> **Exercise requirements**: Continue the chat transcript with Dr. Merry, starting after its final message.

> **Provided passage**:

******************************

Do you see folks like us regularly? How many KD people have you/do you see now?

jean -- Dr. Merry Could you agree that it is possible, maybe only at times or in special cases, to "reverse" some affected muscles - Example: My handwriting is for the moment better than a year ago. I have not do

something specific or particular

dmerry -- Jean, we don't know much about normal variation in the function of the motor neurons before they actually degenerate. There is evidence, though, from a mouse model for Huntington's disease for the ability of the neuron to get rid of the defective protein. Perhaps variations in the health of the neuron could produce such variation, but this is just speculation. Something we will test this spring in the mice.

speedy -- Hi, I am speedy's wife. He is having problems of choking at night. Any suggestions?

lenj -- Speedy--I used to choke at night but since I started using a BPAP for sleep apnea my choking stopped

susannew -- Speedy: Terry said he's found if his neck is at a wrong angle, he chokes more... he's changed the kind of pillow he uses... he keeps his neck at a more "straight" angle rather than "kinked" at all. When kinked angle he chokes more at night.


speedy -- lemj, I am interested in a BPAP. Can you tell me more.

john-c. -- I've found that one sleeping on one side is best; and left is better than right.

******************************

Entries contained in a dataset:

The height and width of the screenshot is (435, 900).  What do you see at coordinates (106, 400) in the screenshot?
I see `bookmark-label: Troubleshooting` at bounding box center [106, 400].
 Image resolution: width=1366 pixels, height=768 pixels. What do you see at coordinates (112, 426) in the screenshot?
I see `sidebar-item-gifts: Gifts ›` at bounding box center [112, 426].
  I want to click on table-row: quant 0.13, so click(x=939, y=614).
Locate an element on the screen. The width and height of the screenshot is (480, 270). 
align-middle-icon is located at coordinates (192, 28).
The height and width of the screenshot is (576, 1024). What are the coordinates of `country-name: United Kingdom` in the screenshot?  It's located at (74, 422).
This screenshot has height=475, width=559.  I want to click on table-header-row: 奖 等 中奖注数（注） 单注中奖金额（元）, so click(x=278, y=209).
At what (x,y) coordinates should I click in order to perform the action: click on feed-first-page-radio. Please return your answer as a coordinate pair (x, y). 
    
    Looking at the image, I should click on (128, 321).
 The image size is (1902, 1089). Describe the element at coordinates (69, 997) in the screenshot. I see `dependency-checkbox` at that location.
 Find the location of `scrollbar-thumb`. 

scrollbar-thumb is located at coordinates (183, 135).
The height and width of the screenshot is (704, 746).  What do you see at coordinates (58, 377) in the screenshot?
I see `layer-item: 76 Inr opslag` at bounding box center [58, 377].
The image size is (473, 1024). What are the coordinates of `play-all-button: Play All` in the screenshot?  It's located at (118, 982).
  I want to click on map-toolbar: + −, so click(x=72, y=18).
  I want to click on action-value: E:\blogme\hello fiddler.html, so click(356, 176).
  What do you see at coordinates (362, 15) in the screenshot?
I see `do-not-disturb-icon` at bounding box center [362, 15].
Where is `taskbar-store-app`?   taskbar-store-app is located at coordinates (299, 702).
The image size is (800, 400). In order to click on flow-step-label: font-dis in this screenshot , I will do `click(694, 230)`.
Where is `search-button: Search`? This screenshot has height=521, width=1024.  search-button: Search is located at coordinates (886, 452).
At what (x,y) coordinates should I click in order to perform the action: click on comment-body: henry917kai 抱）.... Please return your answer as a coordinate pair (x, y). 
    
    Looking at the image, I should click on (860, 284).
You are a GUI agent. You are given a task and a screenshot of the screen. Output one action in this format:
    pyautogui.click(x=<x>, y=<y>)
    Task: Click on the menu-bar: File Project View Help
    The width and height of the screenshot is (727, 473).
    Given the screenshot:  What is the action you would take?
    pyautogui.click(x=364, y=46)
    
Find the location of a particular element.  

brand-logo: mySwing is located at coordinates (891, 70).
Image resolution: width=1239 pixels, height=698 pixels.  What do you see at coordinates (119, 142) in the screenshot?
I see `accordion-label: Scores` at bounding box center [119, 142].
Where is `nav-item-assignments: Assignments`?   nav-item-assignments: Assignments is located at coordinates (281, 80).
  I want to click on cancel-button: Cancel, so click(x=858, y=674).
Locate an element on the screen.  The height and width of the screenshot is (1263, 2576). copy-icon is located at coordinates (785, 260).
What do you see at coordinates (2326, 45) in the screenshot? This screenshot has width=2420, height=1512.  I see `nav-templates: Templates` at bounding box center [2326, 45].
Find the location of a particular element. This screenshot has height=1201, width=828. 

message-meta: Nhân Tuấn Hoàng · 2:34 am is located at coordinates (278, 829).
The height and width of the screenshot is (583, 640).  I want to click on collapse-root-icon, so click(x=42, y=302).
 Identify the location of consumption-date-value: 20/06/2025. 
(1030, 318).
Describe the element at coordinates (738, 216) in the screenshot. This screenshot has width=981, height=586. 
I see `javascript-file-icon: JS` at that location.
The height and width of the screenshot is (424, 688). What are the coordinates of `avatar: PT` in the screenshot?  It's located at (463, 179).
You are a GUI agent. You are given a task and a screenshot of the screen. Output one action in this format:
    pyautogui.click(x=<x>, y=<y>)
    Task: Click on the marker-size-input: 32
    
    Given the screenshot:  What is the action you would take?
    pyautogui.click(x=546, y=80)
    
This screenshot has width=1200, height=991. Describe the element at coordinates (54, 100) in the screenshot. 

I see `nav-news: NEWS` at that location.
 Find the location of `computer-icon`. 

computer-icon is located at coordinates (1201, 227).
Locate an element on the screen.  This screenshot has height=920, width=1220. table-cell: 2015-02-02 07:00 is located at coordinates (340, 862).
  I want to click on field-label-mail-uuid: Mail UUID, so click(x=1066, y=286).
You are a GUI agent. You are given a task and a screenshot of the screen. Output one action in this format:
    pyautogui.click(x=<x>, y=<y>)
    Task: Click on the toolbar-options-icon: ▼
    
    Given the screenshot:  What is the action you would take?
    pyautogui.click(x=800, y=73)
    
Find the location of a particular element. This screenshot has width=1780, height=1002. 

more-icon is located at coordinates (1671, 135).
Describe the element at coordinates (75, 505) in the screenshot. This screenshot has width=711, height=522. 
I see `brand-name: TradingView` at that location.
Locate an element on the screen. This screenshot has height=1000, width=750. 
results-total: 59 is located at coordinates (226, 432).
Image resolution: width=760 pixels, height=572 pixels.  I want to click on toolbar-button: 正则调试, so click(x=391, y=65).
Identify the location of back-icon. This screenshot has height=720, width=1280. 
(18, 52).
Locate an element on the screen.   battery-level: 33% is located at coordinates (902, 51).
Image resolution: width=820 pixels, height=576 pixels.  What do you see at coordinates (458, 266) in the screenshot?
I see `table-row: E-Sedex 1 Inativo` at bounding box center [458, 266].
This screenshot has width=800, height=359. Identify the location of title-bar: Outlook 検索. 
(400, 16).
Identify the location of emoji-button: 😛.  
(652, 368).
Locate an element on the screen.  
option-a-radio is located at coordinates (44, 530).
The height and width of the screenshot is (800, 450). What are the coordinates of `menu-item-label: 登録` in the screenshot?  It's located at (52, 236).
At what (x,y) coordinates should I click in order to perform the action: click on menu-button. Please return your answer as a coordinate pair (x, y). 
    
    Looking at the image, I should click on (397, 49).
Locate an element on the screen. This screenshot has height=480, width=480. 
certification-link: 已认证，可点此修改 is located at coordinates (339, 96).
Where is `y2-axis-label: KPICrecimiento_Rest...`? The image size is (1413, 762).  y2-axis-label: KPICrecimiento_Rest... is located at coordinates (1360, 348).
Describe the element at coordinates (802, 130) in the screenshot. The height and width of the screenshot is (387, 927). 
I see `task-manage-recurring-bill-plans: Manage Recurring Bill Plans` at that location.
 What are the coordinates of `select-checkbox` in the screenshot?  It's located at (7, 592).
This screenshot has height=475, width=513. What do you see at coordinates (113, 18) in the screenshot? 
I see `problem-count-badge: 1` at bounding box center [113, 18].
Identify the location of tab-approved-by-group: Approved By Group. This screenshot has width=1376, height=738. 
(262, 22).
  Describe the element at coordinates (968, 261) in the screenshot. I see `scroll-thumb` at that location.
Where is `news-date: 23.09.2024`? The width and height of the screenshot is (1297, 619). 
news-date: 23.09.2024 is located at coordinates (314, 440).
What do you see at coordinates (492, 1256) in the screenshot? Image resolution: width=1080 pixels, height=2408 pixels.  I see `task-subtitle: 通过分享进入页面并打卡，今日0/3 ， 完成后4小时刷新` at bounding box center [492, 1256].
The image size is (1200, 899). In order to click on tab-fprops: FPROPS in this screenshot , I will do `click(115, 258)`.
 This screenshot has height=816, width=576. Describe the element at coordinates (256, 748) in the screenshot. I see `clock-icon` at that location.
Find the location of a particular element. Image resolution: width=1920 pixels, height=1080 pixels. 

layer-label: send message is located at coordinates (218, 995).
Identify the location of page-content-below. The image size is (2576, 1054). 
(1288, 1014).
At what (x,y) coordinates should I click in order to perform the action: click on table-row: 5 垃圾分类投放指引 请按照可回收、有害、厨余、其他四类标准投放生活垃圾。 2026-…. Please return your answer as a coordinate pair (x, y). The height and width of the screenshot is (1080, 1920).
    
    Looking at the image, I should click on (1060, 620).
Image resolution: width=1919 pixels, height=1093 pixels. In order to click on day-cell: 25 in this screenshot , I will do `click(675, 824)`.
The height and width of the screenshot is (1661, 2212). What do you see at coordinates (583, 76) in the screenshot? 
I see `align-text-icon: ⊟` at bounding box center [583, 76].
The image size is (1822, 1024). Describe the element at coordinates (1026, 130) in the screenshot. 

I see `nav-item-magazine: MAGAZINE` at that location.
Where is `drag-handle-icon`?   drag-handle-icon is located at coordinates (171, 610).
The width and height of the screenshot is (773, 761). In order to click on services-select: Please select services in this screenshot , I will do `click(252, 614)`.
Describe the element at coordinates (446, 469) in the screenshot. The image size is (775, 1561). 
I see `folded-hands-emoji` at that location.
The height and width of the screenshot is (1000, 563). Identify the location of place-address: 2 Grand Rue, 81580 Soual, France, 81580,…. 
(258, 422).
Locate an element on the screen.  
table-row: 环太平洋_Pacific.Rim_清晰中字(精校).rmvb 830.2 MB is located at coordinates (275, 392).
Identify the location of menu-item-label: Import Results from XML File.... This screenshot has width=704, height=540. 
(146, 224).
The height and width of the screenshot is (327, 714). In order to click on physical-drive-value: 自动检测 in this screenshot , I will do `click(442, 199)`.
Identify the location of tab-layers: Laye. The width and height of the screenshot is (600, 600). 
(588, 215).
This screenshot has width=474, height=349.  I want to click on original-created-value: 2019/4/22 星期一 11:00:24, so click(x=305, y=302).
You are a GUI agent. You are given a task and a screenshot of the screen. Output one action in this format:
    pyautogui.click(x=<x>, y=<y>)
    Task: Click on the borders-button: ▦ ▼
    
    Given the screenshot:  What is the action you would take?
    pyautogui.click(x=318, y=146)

******************************

> **Written reply**:
lenj -- Speedy I had a sleep study done and they found I had sleep apnea. They ordered a Cpap which blows a continuous flow of air to keep the flap open. It was OK, but then they gave me a BPAP which continuously blows and sucks air into your throat. This cured my sleeping problems and night

choking problems

mobiusloop2 -- What is a BPAP?

lenj -- Mobius BPAP is a machine complete with facemask covering the nose that helps with breathing at night.

susannew -- Dr. Merry, at the FSMA conference, the issue of FDA approved compound screening would begin within the next year... where are you and the NIH in regards to setting this up? When would we expect the findings to be released... 2003?

dmerry -- Susanne, the screening of the FDA-approved compounds is well underway in a number of labs, including my own. All of the groups will meet to share findings in April. I don't know when the information will be released, but we will certainly create a roadmap for further testing at

that time. In my own lab, we are hoping to start testing some of these drugs as soon as it makes scientific sense.


speedy -- Have any of you had the problem of not being able to open the mouth? Speedy cannot open his mouth more than about one half inch.

don48312 -- <---- NP WITH OPENING MOUTH.

john-c. -- Not me, Speedy. Mine opens every day far enough for my foot to go in!

susannew -- speedy: Terry has had no problems with opening his mouth. We have not heard of this before... not to say its not caused by KD, but it might have another cause also... please check with your medical doctor.

speedy -- I was told by an oral surgeon that the muscles that control the opening of the mouth were to weak to open the jaw. This is causing eating problems.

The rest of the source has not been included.